PROVIDED MATERIAL ::
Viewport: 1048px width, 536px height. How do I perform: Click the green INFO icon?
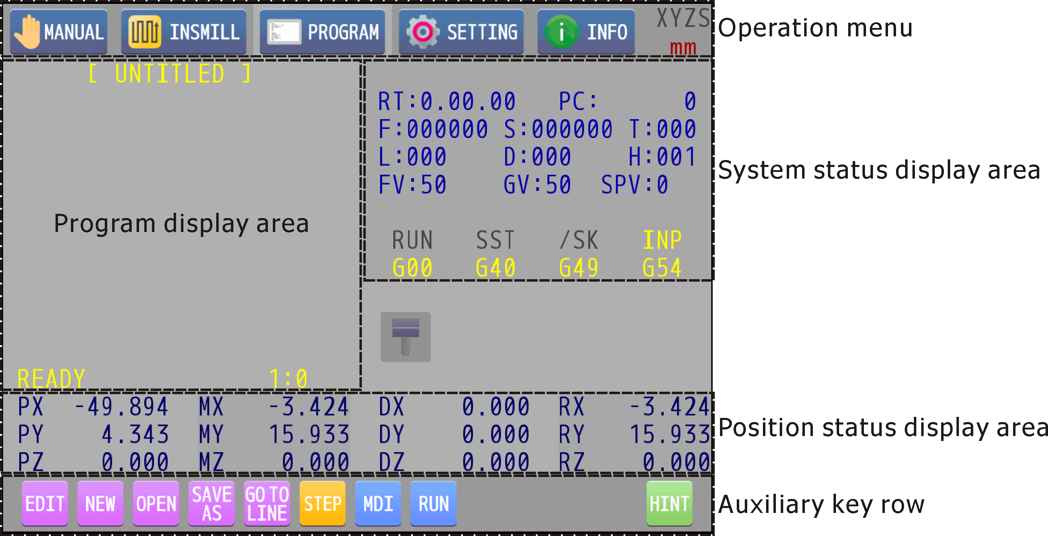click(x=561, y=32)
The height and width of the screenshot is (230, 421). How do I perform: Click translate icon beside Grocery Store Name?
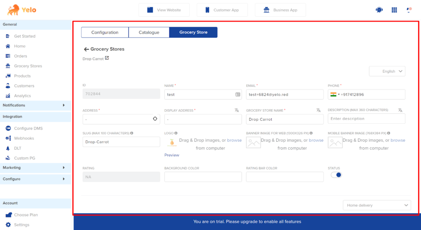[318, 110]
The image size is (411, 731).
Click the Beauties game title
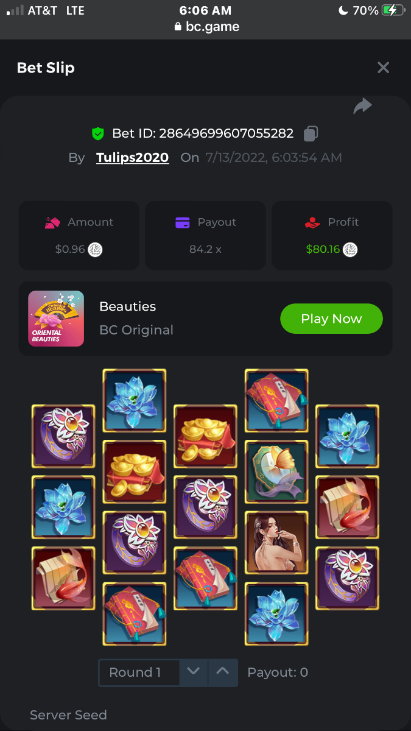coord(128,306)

==

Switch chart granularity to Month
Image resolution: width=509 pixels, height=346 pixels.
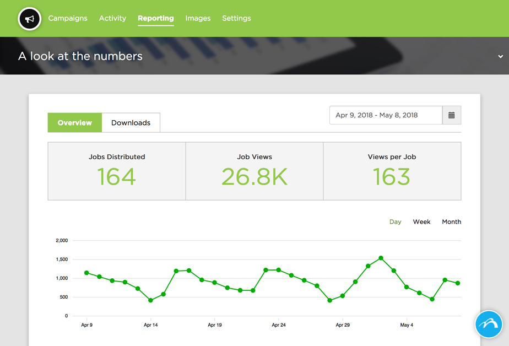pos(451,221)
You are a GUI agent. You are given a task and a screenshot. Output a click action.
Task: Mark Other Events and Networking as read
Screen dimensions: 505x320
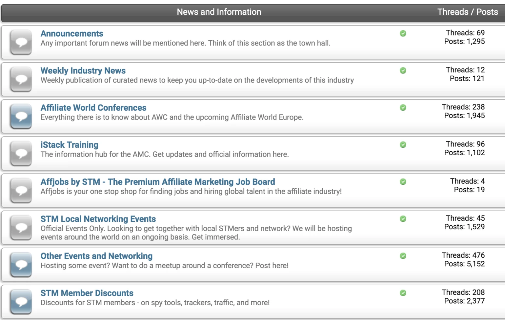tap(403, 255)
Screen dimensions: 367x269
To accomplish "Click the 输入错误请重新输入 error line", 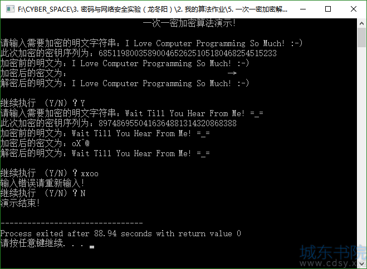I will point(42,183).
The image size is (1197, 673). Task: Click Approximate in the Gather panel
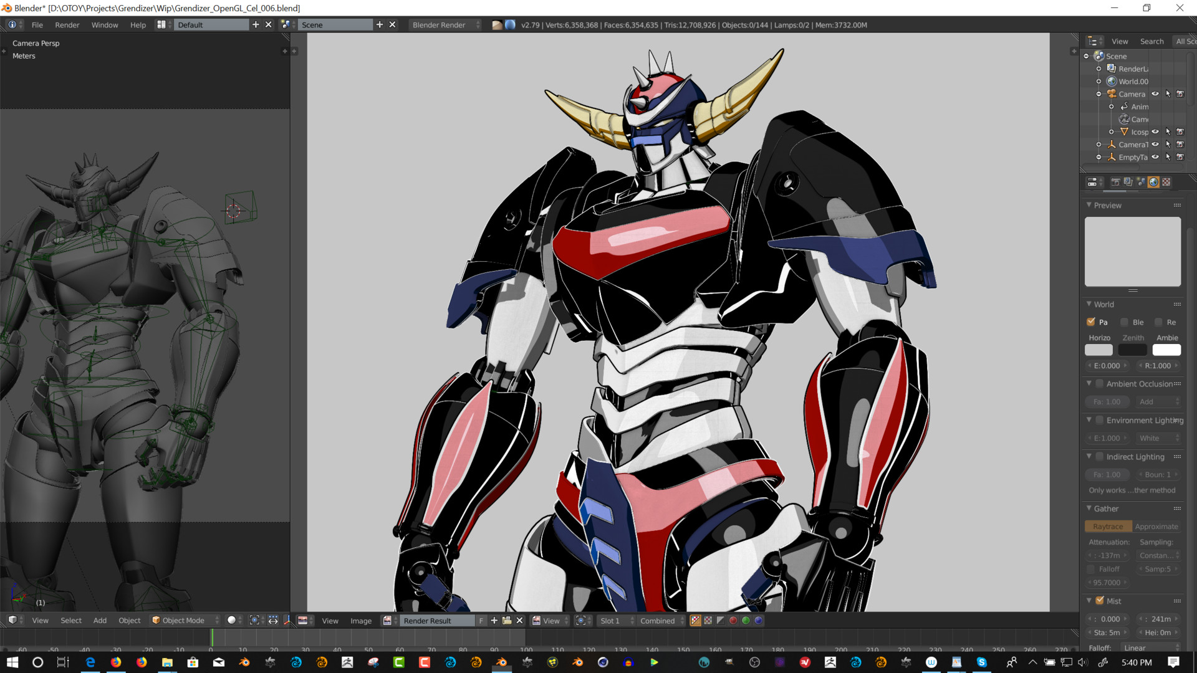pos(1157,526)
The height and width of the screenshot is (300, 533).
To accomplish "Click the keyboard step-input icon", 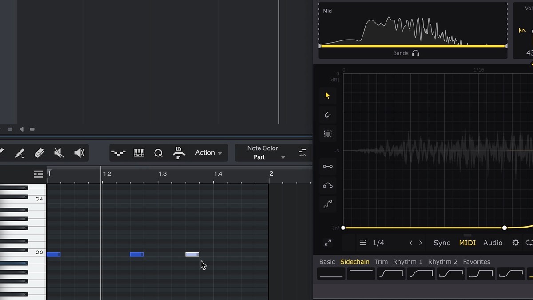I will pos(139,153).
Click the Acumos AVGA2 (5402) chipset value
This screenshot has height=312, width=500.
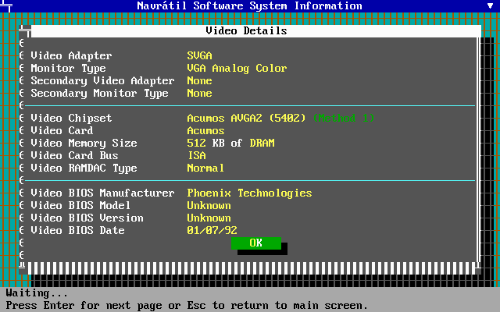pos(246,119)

DIRECTIONS :: Starting at the line containing "The image size is (411, 731)." and ending at the line containing "coord(128,306)", write those lines out again, item wording included, but raise each coordinate in the answers by 39. Leave the pictures out.

TASK OUTPUT ::
The image size is (411, 731).
Click the Beauties game title
coord(167,345)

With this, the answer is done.